> **ASSIGNMENT**: Write the entries below again, precisely as they appear.

[Collected data]
╭──
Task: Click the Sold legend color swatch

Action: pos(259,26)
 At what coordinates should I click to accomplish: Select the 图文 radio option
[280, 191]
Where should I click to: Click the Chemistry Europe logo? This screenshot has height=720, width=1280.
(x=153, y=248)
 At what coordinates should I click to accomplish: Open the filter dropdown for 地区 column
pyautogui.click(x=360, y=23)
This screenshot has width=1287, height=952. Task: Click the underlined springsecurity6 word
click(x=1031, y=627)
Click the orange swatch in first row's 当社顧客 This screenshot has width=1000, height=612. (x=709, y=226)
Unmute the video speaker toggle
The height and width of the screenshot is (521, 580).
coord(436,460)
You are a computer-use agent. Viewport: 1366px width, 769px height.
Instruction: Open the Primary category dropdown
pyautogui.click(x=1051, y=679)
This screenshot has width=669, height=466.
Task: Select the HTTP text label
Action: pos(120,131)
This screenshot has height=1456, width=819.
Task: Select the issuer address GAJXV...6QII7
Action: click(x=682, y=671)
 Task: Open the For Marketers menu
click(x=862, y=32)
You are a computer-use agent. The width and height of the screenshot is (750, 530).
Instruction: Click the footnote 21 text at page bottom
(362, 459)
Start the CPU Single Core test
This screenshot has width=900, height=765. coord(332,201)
╰──
> **EXERCISE OUTPUT**:
Task: Click the Sold legend color swatch

Action: pos(259,26)
 At what coordinates should I click to accomplish: Select the 图文 radio option
[280, 191]
Where should I click to: Click the Chemistry Europe logo? This screenshot has height=720, width=1280.
(x=153, y=248)
 At what coordinates should I click to accomplish: Open the filter dropdown for 地区 column
pyautogui.click(x=360, y=23)
This screenshot has width=1287, height=952. Task: Click the underlined springsecurity6 word
click(x=1031, y=627)
Click the orange swatch in first row's 当社顧客 This screenshot has width=1000, height=612. (x=709, y=226)
Unmute the video speaker toggle
The height and width of the screenshot is (521, 580).
coord(436,460)
You are a computer-use agent. Viewport: 1366px width, 769px height.
Instruction: Open the Primary category dropdown
pyautogui.click(x=1051, y=679)
This screenshot has width=669, height=466.
Task: Select the HTTP text label
Action: pos(120,131)
This screenshot has height=1456, width=819.
Task: Select the issuer address GAJXV...6QII7
Action: click(x=682, y=671)
 Task: Open the For Marketers menu
click(x=862, y=32)
You are a computer-use agent. The width and height of the screenshot is (750, 530).
Instruction: Click the footnote 21 text at page bottom
(362, 459)
Start the CPU Single Core test
This screenshot has width=900, height=765. coord(332,201)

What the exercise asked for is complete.